> [Directions]: Restate exactly, and only, the lines spanning from the one with "The width and" to the end of the records below.

> [Supplied material]:
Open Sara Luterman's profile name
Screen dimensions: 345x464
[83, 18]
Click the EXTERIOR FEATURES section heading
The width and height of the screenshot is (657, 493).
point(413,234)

> [Solution for this exercise]:
The width and height of the screenshot is (657, 493).
point(413,234)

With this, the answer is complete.